S. de Léséleuc, V. Lienhard, P. Scholl, D. Barredo, T. Lahaye and A. Browaeys (LCF)
Topological matter has attracted a lot of interest over the last years, as it challenges conventional classifications of phases of matter and promises interesting applications in a variety of fields. If topological effects at the single particle level are now well understood, the interplay of interactions and topology is a much more open field, for which quantum simulation could bring new insights. A major challenge for quantum simulation platforms is thus the realization of topological phases of matter where interactions play a crucial role.
Many quantum simulation platforms, as diverse as ultracold atoms, superconducting qubits, or exciton-polariton micro-cavities, have been used in recent years to explore synthetic topological matter. However, so far, all these experiments can be described in the single-particle regime, and reaching the strongly interacting regime is a very active field of research. Using arrays of single atoms trapped in optical tweezers and excited to Rydberg levels, we have realized a synthetic version of the Su-Schrieffer-Heeger model, a one-dimensional chain where strong and week couplings between adjacent sites alternate.

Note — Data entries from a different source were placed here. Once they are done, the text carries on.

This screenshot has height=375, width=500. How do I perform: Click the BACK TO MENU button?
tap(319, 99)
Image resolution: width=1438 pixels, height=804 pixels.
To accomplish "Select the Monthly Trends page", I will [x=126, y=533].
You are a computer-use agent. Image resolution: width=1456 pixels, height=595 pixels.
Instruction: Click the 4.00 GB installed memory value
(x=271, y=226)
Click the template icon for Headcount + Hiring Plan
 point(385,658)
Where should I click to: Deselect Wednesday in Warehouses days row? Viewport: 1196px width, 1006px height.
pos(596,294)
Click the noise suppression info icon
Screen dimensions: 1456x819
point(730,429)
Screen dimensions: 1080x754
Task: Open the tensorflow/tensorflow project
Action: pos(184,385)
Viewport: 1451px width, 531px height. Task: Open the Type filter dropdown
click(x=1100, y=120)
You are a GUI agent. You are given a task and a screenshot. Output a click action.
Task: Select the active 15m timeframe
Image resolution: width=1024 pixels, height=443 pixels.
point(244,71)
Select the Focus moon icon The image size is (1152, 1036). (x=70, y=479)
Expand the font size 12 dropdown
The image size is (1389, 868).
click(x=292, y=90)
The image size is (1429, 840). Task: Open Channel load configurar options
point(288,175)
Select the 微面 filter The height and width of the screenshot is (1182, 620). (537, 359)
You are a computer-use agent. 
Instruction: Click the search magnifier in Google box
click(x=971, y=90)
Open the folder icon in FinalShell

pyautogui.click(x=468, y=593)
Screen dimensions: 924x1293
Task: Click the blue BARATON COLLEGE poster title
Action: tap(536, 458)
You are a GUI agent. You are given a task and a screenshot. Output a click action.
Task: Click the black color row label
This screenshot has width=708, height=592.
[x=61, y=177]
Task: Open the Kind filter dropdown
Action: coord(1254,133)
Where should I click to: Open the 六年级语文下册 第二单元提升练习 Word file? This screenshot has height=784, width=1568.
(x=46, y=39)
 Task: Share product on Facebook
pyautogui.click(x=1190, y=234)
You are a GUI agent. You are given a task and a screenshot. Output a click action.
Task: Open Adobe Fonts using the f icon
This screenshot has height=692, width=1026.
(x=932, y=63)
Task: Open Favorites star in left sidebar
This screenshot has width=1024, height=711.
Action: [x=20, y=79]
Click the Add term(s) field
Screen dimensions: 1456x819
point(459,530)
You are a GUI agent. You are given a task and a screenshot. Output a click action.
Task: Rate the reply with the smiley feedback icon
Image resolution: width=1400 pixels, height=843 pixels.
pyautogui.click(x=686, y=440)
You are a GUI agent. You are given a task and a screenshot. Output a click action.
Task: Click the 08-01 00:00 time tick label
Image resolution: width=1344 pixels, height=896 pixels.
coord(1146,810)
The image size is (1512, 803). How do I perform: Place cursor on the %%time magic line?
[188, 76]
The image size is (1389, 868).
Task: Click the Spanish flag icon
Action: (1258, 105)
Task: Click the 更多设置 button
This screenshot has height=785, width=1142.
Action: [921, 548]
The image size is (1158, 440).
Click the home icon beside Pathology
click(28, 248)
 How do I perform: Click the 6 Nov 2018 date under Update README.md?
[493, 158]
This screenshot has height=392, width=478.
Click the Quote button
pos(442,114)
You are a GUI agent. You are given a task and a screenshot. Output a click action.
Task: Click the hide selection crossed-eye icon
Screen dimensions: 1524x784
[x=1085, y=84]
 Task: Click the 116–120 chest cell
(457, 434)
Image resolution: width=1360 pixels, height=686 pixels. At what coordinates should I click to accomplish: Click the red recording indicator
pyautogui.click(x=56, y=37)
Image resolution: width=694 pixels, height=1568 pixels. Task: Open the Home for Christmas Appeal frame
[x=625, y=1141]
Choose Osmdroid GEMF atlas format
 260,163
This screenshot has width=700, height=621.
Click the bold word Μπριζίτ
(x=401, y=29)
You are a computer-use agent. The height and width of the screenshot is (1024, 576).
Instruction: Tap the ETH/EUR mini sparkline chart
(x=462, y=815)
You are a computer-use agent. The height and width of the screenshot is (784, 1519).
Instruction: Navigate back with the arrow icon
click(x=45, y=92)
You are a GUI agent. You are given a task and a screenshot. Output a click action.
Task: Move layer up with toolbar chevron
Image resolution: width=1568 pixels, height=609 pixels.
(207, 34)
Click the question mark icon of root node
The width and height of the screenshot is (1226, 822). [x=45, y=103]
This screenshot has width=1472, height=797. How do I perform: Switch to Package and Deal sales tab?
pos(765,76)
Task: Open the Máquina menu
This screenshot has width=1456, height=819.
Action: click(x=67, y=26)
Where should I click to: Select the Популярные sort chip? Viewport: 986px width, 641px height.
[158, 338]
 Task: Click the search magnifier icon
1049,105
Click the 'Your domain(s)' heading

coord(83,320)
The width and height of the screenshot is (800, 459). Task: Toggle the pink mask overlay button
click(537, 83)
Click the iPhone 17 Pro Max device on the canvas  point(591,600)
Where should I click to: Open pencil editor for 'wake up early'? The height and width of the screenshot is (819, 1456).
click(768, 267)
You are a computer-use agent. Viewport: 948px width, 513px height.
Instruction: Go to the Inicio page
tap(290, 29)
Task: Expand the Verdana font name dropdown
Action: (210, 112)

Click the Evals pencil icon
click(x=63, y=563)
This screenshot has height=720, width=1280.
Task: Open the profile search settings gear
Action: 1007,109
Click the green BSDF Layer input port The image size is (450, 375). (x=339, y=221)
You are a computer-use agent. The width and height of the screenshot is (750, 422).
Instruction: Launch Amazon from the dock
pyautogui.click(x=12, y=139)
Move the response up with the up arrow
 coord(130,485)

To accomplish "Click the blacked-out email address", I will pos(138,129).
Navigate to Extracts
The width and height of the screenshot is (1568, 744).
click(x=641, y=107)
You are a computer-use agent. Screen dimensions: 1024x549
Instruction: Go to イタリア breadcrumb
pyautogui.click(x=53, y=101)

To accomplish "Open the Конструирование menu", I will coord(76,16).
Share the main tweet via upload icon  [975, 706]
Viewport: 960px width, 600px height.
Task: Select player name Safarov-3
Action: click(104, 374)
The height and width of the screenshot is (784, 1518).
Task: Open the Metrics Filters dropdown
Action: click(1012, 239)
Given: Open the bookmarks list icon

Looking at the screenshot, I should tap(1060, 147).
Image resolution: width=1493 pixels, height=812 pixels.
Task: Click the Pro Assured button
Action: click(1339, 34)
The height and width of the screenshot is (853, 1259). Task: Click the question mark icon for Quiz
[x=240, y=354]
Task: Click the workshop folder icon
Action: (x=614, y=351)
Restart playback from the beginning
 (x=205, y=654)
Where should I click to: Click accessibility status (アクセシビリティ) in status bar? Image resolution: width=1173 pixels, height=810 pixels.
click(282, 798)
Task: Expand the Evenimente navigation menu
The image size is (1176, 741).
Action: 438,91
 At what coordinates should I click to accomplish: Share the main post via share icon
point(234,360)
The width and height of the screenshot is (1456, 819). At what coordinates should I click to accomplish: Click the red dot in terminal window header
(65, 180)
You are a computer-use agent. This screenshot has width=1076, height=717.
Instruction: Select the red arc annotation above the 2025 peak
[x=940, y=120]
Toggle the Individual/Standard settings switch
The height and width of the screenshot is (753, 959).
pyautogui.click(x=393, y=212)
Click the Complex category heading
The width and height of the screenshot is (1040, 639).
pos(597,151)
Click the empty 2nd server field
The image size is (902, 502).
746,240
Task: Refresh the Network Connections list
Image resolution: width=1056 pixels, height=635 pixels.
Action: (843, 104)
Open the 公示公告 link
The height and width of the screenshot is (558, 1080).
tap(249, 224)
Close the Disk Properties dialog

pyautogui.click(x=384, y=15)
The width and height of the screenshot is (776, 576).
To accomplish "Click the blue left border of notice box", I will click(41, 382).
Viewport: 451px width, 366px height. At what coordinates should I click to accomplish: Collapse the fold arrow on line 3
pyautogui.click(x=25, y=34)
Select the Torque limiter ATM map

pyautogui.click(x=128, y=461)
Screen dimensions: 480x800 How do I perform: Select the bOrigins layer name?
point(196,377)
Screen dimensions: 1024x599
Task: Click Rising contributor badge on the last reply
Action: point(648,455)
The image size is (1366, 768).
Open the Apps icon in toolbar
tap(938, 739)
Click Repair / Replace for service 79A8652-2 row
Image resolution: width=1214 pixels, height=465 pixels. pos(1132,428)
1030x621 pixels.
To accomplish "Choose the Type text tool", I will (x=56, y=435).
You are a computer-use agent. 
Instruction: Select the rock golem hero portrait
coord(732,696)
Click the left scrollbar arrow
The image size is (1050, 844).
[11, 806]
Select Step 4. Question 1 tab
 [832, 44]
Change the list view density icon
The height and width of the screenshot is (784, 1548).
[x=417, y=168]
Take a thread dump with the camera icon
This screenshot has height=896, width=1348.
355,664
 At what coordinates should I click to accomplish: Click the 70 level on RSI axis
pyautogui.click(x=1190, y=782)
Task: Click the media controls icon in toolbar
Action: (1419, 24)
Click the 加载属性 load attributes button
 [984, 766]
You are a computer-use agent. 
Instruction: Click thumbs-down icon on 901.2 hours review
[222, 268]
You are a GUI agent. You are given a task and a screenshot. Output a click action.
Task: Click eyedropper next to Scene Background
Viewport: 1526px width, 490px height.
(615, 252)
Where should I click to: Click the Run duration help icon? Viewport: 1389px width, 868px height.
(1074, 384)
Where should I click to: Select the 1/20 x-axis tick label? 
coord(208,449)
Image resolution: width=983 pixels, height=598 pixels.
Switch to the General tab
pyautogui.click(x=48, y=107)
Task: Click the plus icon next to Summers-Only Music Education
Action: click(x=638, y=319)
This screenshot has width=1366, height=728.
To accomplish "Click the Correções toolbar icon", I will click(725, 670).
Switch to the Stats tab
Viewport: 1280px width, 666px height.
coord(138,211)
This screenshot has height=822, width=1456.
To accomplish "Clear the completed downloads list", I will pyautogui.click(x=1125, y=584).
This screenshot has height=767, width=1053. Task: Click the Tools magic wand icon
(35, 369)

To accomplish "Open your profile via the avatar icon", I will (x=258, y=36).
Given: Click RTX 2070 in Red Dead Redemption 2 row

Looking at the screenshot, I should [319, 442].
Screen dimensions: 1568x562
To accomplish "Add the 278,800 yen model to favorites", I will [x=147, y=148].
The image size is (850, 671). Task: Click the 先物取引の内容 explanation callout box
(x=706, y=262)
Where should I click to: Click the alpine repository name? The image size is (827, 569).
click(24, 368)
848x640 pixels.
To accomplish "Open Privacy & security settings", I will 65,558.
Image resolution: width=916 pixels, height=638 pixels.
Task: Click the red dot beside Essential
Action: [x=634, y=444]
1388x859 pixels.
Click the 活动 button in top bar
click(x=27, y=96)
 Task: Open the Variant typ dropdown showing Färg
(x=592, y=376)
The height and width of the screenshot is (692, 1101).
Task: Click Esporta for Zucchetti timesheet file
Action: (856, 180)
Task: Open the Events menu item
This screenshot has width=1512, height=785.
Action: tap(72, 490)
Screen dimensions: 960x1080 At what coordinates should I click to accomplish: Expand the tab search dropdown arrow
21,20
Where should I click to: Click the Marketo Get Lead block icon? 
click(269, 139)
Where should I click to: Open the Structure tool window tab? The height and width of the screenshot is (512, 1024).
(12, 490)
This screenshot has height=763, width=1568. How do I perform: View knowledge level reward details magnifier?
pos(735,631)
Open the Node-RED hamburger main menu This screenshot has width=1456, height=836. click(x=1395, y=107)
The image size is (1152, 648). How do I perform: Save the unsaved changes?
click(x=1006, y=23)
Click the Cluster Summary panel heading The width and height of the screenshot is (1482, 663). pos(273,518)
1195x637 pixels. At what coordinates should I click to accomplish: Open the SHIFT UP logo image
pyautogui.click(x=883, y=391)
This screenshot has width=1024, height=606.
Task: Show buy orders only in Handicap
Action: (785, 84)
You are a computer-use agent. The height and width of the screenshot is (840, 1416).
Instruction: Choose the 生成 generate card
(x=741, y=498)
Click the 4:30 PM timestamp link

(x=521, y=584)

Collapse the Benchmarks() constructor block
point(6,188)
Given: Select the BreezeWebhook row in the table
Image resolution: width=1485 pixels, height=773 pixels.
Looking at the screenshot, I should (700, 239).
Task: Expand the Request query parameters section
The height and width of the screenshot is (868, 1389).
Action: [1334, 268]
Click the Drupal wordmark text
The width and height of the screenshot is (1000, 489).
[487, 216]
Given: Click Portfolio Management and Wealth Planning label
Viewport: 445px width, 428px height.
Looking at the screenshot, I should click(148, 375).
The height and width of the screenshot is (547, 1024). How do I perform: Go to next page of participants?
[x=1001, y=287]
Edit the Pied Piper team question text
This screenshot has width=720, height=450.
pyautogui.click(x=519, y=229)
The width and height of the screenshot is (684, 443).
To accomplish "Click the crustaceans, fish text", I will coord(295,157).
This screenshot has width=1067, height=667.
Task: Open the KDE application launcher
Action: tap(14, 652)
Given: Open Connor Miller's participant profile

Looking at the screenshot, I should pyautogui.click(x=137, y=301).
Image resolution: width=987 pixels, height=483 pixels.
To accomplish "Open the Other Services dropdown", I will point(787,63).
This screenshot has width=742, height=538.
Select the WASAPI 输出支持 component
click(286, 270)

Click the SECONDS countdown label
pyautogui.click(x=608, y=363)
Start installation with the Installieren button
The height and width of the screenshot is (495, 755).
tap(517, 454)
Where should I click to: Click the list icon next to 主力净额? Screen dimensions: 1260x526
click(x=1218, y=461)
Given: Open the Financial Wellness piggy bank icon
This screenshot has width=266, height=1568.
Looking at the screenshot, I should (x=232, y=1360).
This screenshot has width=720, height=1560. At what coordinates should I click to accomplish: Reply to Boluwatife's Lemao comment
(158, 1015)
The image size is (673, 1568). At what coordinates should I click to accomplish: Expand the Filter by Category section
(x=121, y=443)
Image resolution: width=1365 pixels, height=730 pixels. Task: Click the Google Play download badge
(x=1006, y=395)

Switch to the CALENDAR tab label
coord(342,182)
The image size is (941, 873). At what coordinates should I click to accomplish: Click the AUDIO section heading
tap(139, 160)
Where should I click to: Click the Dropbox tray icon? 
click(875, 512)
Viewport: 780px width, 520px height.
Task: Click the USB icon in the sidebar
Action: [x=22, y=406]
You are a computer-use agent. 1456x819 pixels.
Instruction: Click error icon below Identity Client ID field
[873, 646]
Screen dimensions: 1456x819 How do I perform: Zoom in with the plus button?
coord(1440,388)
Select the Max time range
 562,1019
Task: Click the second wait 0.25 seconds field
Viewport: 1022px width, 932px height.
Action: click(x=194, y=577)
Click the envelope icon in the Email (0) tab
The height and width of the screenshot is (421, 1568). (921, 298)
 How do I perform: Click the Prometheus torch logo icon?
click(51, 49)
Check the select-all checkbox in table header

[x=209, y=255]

Depending whether the chain ends with strong or weak links, it is called trivial or topological, and one can show that in the latter case, two degenerate, localized zero-energy states appear on the edges. We have observed these single-particle edge states by microwave spectroscopy (part A of the figure). However, in contrast with other approaches, our platform easily allows injecting many excitations in the system and reaching the many-body ground state at half-filling. In this many-body regime, recent theoretical classifications of topological interacting systems predicted that the phase thus realized would acquire new properties with respect to the single-particle case: in particular, breaking a symmetry (called sub-lattice symmetry) that would lift the degeneracy between edge states at the single-particle level does not lift the degeneracy in the many-body regime (part B of the figure). This first realization of a symmetry-protected topological phase for interacting bosons is published in Science.
A Site-resolved microwave spectroscopy reveals the existence of two zero-energy edge modes for a Su-Schrieffer-Heeger chain in the topological configuration (bottom), that do not exist in the trivial configuration (top).
B Altering the position of a single atom at the end of the chain lifts the degeneracy of the two edge modes in the single-particle regime (left), while, for a chain half-filled with interacting particles, the edge modes remain degenerate as predicted by the general classification of symmetry-protected topological phases for interacting bosons (right).
S. de Léséleuc, V. Lienhard, P. Scholl, D. Barredo, S. Weber, N. Lang, H. P. Büchler, T. Lahaye and A. Browaeys, Observation of a symmetry-protected topological phase of interacting bosons with Rydberg atoms, Science 365, 775 (2019)
These results were obtained in the framework of the project XY systems with Local Optical control of Spins (XYLOS) funded by theme 1 of LabEx PALM.